生きるということ(二)
「おじちゃんは、怖い体験ある?」
嫌々、宿題を再開した私がたずねると、おじちゃんはしばらく黙っていた。それから、おもむろに、あるよと答えた。
「どんな?」と私がたずねると、おじちゃんが話しはじめた。
あれは、おいちゃんが大学生の時、寒い地方でアパート住まいをしていたときのことだった、深夜、おいちゃんが寒い中、薄いふとんで寝ていると、シンと静まった部屋に、ガリガリ、ガリガリ、パカパカ、パカパカという音が響いた、目を覚ましたおいちゃんは、ふとんの中で固まった、どうやら、玄関のほうから音がする、なんじゃらほいと思って耳をすませていると、ナニモノかが、玄関のドアの新聞受けを開けたり、閉めたりしていたんだ、だれかいるのかとおもったが、どうも、人の気配はない、おいちゃんは怖くなって、ふとんを頭からかぶり、そのまま寝てしまった、次に起きたら朝だった。

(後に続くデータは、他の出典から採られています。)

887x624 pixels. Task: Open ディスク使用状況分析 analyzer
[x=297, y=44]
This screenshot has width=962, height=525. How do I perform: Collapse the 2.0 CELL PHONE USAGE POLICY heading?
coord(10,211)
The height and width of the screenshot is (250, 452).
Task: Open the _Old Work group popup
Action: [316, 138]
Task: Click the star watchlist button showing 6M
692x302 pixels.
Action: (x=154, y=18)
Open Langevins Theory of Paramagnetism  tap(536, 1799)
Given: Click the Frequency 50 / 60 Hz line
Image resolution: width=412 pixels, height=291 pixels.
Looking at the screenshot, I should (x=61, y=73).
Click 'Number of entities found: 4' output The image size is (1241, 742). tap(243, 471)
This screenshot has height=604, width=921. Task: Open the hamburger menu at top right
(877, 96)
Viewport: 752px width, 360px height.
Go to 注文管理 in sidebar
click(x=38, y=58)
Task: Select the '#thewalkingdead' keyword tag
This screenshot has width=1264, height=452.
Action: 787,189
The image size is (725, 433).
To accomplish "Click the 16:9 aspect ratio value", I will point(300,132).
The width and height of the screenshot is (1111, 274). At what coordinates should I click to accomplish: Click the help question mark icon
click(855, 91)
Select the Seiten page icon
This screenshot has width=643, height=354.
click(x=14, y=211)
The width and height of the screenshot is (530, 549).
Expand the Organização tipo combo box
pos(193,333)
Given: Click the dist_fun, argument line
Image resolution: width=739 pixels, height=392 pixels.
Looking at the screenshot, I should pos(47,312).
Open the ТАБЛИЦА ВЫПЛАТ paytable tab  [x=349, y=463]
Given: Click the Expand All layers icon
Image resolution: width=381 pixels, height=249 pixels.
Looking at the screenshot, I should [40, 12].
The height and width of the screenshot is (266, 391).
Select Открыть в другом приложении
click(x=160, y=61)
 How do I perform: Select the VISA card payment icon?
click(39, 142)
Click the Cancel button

私がシャーペンを動かす手をとめて、「なに、それ。嫌な話ね」と感想を述べると、気味が悪いだろうと、おじちゃんが応じた。
「隣人の嫌がらせじゃない? また、なにか、揉めごと起こしていたんじゃないの。それか、猫」と、私が想像をはたらかせると、おじちゃんは丸まって、黙り込んでしまった。
しばらくしてから、おじちゃんは、そんなことない、ちがうと思うよとかぼそい声で言った。それから、イチカ、怪談が聴きたくなった、西浦和也先生のユーチューブを聴かせておくれよとせがんできた。